Soon the time came for us to leave Las Caletas, and as we boarded the catamaran we all said our goodbyes to the quiet private cove we had called our own for a few hours. The boat pulled away and soon we were on our way back, but there would be no whale watching, we were just on a straight path back to the Marina. The sun was going down by this time, and I got to see a little of the sunsets that makes Vallarta famous. As we made our way across the bay, I saw what I thought could be Le Kliff, the restaurant we were supposed to go to days earlier. It was perched high on a cliff, above the ocean and the crashing waves. I imagine what a great sunset those people were going to be having, as they ate their expensive dinners. The boat was in full swing again, the bar was once again opened, and the wait staff was up and dancing to the music blasting over the speakers. But I just sat in my chair and stared back at where Las Caletas was, it was my new favorite place, and I longed to be back there. The quiet, the peace, the sound of the waves and the wind blowing through the jungle. It all called me back. And as I sat there in my seat, as we sped through the bay, I wished I lived there. I wish I didn’t have a to have a office job, I wish my job was to be out on the sea, to spend everyday like I wanted too. To wake up and love my job, to wake up and long to be outside, to spend my days on a boat in the ocean. I sighed to myself in sadness, as I realized I didn’t have that life. Someday though, someday I would. I promised myself that much.

We sped through the bay until we finally reached the Marina. As we docked and made our way off the boat all the guides were there, receiving tips and thank you’s from the tourists.

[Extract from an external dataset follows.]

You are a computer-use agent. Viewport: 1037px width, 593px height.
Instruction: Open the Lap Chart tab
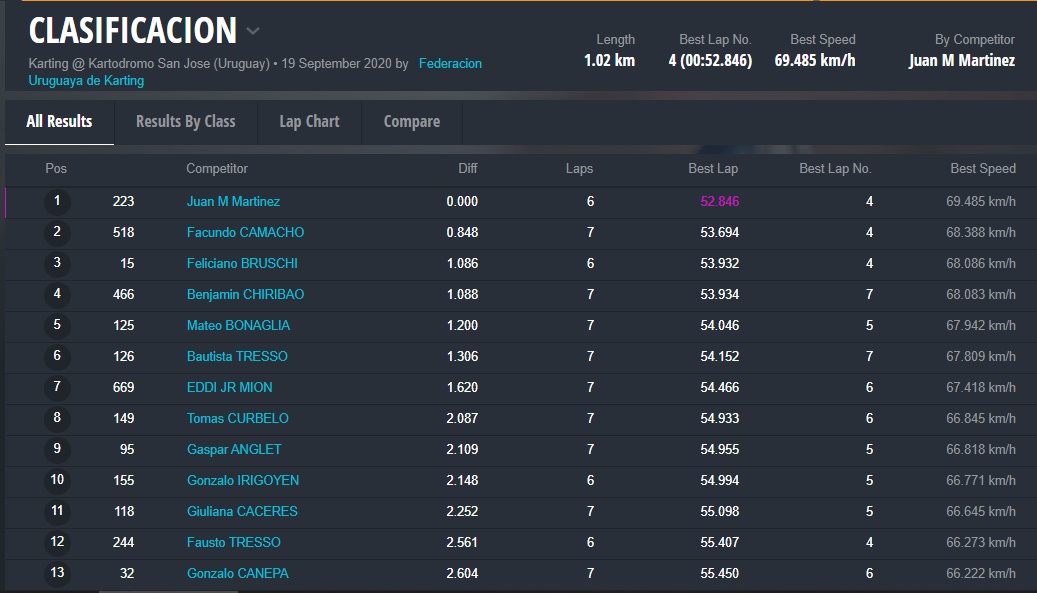pos(309,121)
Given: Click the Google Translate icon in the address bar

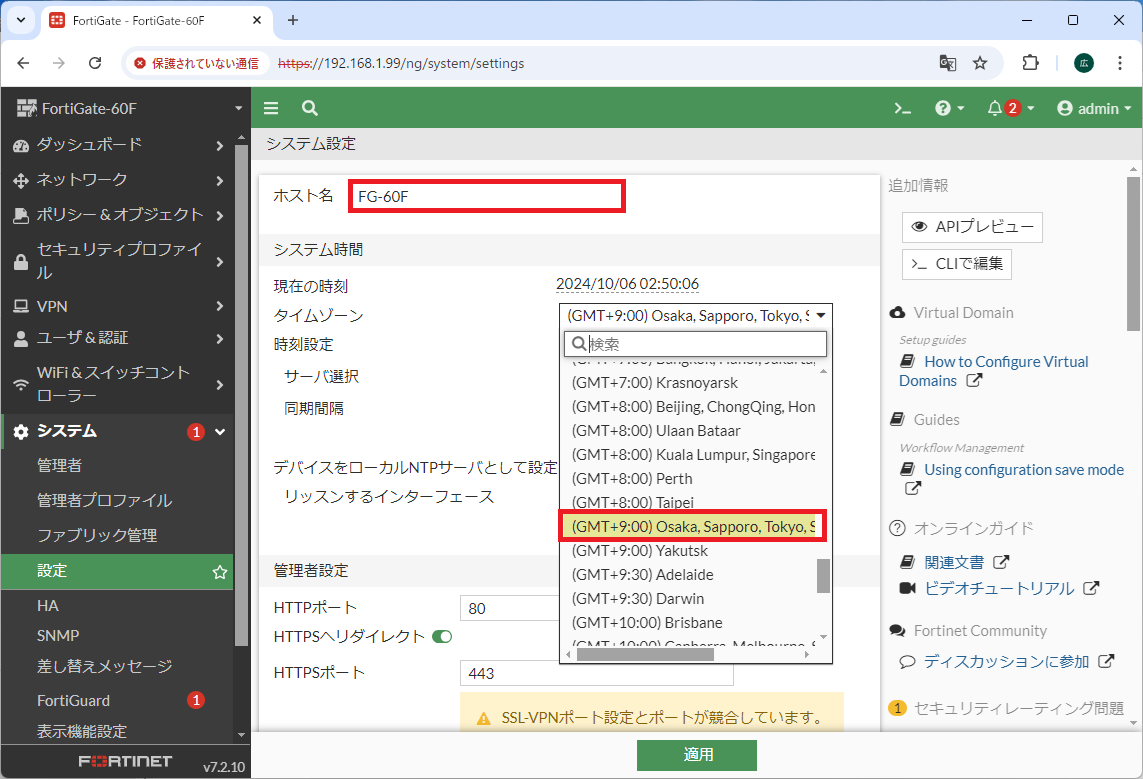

As I made my way off, I heard a voice behind me. “Adios, Pedro!” the voice said behind me. I smiled and yelled “Adios” back to him. As we took a bus back to the apartment, Iliana and I talked about the day. The beauty of Las Caletas, the whales, the kayaking with Mantarays. The day was great, relaxing, eventful. We were both tired, and longed for a shower and some rest. As we drove the main avenue, the sun was setting, each of us catching glimpses of it through the trees and hotels as we drove by. We had actually never seen a sunset together, something we had talked about doing as friends. When we first met we had both said that we enjoyed the sunsets over the ocean, and vowed that one day we both would watch one together. But we had missed Le Kliff days earlier and today we had missed it also. Tomorrow we said, tomorrow we will see watch it.

We arrived at the apartment, took our showers and rested up a bit. That night we took it easy, just walking down a few blocks to get some coffee at a local coffee shop and walked the Malecon a little bit. Even though it was Monday, the bars were still going strong, but this night we didn’t go out, being too tired from the days events. That night I went to bed somewhat early, not even remembering falling asleep. I slept peaceful, exhausted, but peaceful. The days were almost finished now, only one day remaining in Vallarta. Soon we would be back on our way to Guadalajara, and I would be there with her. With Gaby. The reason why I came down here in the first place. One more day, that’s all that stood in my way now. I slept well. Day 5 was in the books.